§ **Data**
* * *
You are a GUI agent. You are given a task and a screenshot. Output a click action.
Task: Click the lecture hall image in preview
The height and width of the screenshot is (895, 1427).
* * *
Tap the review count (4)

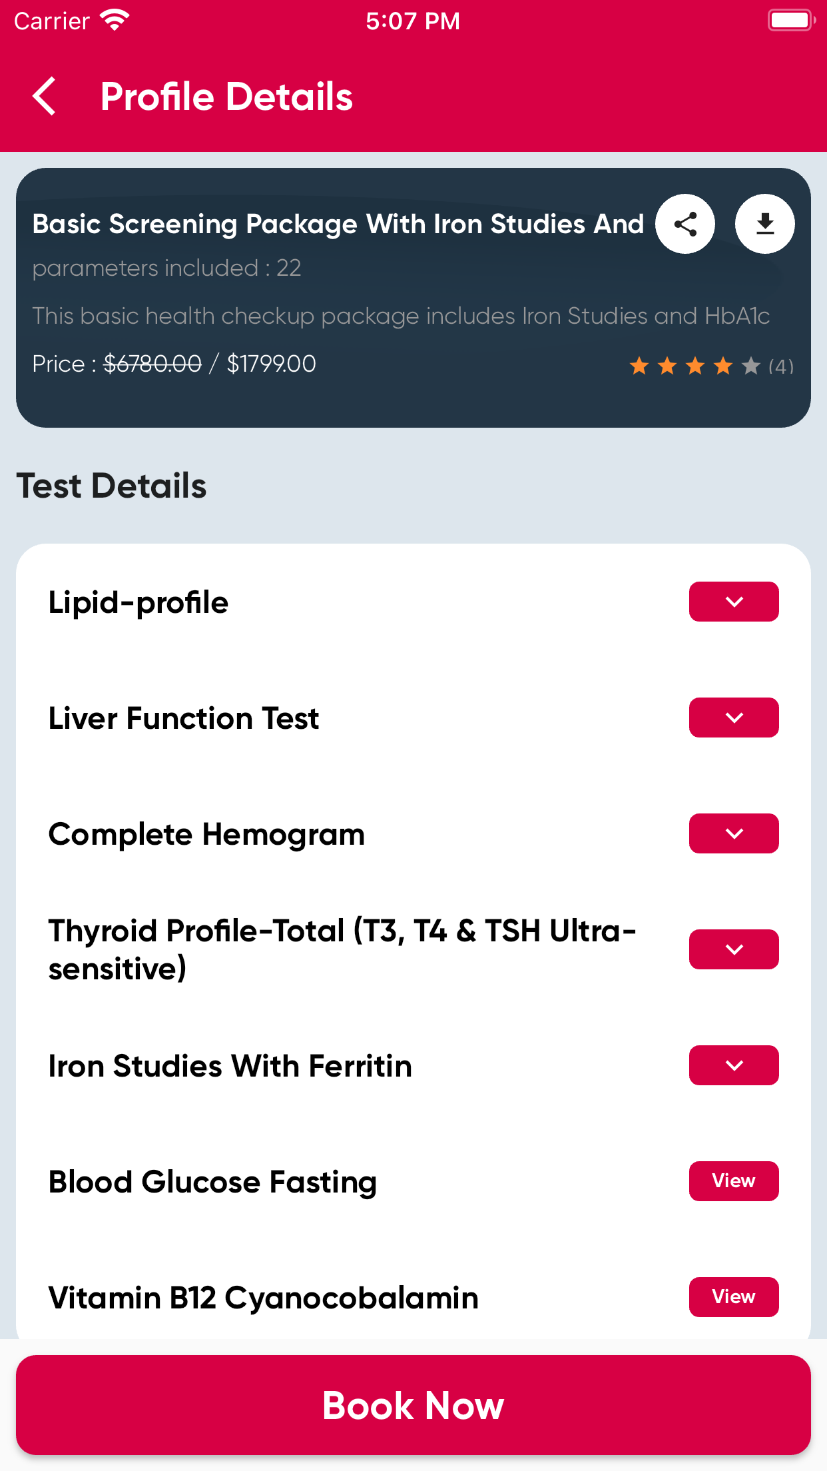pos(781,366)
* * *
§ **Goal of the exercise**
In the listing above, find the line with "Task: Click the lecture hall image in preview" and the line with "The height and". Output those two lines and every line between them, exactly as written.

§ **Task solution**
Task: Click the lecture hall image in preview
The height and width of the screenshot is (895, 1427).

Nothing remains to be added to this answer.